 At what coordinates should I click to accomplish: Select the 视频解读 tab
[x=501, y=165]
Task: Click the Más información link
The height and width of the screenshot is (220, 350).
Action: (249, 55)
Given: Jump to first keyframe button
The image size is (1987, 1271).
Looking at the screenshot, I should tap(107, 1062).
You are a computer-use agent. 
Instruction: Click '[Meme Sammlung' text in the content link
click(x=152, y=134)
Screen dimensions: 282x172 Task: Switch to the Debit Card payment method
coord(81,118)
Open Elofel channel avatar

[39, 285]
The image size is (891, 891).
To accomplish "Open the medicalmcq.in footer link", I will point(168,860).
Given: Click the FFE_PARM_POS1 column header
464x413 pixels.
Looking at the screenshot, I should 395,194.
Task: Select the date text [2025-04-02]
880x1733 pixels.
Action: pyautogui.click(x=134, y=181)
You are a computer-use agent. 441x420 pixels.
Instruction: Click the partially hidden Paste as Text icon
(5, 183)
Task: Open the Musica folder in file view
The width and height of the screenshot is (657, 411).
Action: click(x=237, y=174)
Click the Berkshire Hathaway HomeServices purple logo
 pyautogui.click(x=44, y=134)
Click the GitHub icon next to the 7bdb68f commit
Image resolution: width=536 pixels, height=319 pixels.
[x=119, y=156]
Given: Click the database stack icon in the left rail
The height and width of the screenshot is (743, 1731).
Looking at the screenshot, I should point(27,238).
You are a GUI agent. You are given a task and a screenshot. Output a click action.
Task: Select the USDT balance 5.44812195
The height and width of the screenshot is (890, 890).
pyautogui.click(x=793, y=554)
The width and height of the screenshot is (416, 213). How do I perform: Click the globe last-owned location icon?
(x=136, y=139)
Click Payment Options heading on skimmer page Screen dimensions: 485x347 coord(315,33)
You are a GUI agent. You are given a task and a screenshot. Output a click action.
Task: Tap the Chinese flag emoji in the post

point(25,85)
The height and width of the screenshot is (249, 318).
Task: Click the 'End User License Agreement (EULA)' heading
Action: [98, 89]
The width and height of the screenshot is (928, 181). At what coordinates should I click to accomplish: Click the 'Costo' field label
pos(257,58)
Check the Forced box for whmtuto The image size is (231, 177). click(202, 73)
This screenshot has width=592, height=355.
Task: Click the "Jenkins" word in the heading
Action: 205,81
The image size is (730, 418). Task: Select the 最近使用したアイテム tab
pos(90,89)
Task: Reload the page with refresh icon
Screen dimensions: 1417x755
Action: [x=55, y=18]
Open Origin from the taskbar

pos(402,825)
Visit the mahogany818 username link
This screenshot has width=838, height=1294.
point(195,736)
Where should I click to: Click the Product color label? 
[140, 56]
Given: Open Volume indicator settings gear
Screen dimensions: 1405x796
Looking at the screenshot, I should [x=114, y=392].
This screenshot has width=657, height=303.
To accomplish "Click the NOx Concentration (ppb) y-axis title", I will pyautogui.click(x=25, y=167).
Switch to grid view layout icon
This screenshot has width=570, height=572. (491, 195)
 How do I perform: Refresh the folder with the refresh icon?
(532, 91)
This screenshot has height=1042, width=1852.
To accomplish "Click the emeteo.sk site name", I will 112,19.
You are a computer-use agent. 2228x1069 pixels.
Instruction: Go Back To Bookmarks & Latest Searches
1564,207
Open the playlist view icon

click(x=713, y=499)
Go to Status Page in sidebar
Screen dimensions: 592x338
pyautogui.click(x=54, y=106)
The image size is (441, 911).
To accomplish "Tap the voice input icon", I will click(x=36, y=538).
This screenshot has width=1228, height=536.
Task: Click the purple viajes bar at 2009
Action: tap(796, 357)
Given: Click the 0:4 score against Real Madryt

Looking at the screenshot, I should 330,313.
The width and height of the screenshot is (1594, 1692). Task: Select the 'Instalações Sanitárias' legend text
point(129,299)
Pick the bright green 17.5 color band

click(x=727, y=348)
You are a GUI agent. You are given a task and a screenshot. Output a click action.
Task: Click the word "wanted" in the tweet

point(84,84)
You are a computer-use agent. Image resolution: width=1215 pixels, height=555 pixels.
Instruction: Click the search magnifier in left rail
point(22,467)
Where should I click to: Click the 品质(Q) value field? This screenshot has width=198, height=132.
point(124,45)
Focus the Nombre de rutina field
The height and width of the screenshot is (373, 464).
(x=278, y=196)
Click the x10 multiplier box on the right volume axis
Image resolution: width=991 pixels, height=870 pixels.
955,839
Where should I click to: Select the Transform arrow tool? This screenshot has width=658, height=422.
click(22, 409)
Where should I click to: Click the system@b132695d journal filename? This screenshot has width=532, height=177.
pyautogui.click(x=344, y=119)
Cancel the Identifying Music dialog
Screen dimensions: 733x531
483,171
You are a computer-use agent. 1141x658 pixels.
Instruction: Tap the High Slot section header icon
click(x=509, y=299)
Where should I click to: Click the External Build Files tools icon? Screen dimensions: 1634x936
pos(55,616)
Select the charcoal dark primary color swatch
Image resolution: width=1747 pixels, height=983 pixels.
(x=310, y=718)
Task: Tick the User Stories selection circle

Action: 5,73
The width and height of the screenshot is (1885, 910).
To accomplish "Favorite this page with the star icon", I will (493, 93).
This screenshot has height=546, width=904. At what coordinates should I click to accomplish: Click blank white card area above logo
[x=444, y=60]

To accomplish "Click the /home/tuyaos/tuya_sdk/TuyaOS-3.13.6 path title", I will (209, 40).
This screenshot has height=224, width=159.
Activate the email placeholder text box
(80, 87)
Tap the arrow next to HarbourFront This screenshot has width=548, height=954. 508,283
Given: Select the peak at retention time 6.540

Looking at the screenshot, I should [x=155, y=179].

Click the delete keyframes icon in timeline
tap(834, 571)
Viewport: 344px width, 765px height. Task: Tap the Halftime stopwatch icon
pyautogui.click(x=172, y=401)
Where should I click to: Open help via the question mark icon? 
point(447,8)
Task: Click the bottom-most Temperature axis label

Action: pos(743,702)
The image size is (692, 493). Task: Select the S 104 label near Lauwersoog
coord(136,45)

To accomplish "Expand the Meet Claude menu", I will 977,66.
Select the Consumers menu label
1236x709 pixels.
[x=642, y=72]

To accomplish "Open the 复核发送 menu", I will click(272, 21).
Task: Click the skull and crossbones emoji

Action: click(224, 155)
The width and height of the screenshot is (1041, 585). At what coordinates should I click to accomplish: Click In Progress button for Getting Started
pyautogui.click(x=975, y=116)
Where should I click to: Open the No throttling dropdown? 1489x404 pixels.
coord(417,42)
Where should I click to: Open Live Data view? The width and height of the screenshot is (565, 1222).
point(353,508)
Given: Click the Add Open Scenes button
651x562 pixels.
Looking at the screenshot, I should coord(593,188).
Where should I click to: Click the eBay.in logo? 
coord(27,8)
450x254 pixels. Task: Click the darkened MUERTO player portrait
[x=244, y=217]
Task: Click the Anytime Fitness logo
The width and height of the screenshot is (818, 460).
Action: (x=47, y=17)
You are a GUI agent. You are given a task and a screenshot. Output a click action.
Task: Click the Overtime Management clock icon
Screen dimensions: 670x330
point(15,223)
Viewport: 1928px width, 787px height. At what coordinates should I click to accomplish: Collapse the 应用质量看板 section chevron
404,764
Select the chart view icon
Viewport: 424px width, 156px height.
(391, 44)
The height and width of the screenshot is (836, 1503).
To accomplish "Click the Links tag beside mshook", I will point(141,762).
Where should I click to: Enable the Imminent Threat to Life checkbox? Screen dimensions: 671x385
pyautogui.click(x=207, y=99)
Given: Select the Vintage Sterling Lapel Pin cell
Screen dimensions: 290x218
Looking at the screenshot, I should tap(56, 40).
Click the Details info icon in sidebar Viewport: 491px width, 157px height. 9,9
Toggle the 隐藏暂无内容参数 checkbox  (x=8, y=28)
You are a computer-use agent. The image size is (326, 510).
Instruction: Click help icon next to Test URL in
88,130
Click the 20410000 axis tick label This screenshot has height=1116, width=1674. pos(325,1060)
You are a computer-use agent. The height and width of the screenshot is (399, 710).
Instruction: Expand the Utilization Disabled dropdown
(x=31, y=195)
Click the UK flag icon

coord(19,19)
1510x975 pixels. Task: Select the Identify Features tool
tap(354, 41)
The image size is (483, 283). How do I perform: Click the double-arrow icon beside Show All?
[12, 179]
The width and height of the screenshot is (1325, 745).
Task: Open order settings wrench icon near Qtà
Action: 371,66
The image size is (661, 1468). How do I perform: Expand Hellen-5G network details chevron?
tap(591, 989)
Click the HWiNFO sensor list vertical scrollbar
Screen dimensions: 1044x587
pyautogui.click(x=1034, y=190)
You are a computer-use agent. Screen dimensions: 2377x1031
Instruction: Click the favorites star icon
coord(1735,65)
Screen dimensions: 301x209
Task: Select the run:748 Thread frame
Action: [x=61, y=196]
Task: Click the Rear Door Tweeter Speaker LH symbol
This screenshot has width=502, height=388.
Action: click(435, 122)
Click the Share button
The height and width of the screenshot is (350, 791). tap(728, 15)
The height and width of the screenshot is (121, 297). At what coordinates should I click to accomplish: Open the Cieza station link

───

Copy each line in the material above that contains the string "refresh". Case counts.

### Written solution
Task: Reload the page with refresh icon
 How do I perform: Refresh the folder with the refresh icon?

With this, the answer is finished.